血中IgE量の測定については、飼料摂取の１週後(６週齢)、４週後(９週齢)、７週後(12週齢)及び11週後(16週齢)の４回にわたり、マウス眼底静脈層より採血を行い、得られた血清中のIgE総量の経時的変化をマウスIgEに対する特異抗体を用いたサンドウィッチエライサ法(酵素抗体法)により算出した。
また、投与11週後(16週齢)における肉眼的皮膚所見について比較観察した。

・試験結果
雄及び雌のマウスの、血中IgE濃度の加齢による変動について表３に示す。血中IgE濃度の総量は、固体の発育とともに上昇傾向が認められたが、上記被験飼料摂取群においては、対照群とを比較して優位に血中IgE産生の抑制が認められる結果が得られた。特に、投与11週後(16週齢)における血中IgE値では、雌雄の両群において統計学的にｔ検定を行ったところ、危険率ｐ＜0.05上での有意な差異が認められた。
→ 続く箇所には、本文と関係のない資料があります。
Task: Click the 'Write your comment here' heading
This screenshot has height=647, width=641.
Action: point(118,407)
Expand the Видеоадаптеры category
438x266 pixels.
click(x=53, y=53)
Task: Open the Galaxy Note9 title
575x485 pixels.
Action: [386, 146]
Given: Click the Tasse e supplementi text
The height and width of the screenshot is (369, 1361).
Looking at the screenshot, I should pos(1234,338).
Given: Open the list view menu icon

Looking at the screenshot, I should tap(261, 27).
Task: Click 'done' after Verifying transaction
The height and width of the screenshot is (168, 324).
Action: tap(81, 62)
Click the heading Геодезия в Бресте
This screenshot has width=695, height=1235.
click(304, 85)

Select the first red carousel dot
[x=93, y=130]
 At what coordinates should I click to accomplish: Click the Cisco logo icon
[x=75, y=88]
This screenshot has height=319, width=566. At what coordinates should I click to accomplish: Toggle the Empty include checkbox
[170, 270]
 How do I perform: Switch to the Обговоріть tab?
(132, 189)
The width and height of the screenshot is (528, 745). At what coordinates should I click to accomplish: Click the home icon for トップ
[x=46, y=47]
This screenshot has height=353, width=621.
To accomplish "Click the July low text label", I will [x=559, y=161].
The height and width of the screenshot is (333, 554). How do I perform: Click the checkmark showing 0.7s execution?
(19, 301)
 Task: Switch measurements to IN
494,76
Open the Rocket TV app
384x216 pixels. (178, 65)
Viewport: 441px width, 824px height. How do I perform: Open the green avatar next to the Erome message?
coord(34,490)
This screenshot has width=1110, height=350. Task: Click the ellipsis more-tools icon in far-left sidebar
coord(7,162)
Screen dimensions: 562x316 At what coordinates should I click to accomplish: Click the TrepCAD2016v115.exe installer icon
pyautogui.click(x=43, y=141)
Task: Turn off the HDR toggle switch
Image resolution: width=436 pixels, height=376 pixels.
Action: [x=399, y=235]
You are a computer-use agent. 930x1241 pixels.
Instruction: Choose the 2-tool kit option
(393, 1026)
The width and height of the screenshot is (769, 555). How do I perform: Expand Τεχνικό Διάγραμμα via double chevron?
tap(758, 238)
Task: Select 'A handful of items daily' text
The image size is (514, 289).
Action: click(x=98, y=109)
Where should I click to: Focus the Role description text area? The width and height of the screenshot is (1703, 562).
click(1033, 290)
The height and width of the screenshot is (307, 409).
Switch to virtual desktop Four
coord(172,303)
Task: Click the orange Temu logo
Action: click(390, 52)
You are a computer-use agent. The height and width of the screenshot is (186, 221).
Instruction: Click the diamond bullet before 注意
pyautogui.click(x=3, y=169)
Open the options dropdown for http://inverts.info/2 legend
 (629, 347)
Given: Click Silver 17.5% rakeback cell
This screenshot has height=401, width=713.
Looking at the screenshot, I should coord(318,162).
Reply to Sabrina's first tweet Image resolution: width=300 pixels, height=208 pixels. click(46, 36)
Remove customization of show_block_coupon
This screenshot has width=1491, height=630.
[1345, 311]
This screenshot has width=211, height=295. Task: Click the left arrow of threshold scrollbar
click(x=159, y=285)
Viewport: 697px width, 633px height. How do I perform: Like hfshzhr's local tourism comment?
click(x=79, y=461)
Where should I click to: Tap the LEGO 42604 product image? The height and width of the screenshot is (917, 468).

また、16週齢(通常のアレルギー自然発生週齢)における肉眼的皮膚所見においては、対照群に皮膚症状が外観上現れているのに対し、上記被験飼料投与群は外観的に正常であり、対照群と比較し、被験飼料摂取群において明らかに皮膚アレルギー症状の抑制傾向が認められた。

この結果より、本発明の健康飲料はマウスにおけるI型アレルギー反応の発症抑制に有効であることが明らかにされ、同等成分のヒト摂取におけるアレルギー反応発症抑制にも有用であることが示唆された。

［抗菌力試験］
・検体
検体１；
実施例１と同様に培養されたアウレオバシジウム培養液にニッカウヰスキー株式会社製「アップルフェノン(登録商標)」を0.1重量％配合したもの
検体２；
実施例１と同様に培養されたアウレオバシジウム培養液のみ

・試験菌
試験菌１；
Staphylococcus aureus IFO 12732
試験菌２；
Klebsiella pneumoniae IFO 13277

・試験方法
検体１及び２各10mlに、上記試験菌１及び２の菌液をそれぞれ100,000個/ml程度になるように添加して35℃で保存し、開始時、保存開始６時間後及び24時間後に試験液中の生菌数を測定した。また、対照として菌液のみを同様に保存して生菌数を測定した。

・試験結果
試験結果を表４にまとめて示す。
表から明らかなように、β−１，３−１，６−グルカンを含有する検体１、２ともに抗菌力を示しており、いずれの試験菌に対しても抗菌効果を有することがわかる。しかも、更にリンゴ抽出物を含有する含有する検体１の方がより強い抗菌力を有することが、６時間後の段階での生菌数から明確である。

以上のように、β−１，３−１，６−グルカン含有組成物の雑菌の繁殖による腐敗を防止するのに、リンゴ抽出物の配合が有効であることが裏付けられたものである。この結果から、リンゴ抽出物の配合による飲料の腐敗防止効果が推認される。

Claims (3)

1. β−１，３−１，６−グルカンを生合成するアウレオバシジウム属の微生物の培養液及びリンゴから抽出されたポリフェノールを含有する飲料。
2. リンゴから抽出されたポリフェノールが、リンゴの未熟果から抽出されたものである請求項１に記載の飲料。
3. 更にビタミンＣを配合してｐＨを４〜６に調整してなる請求項１又は２に記載の飲料。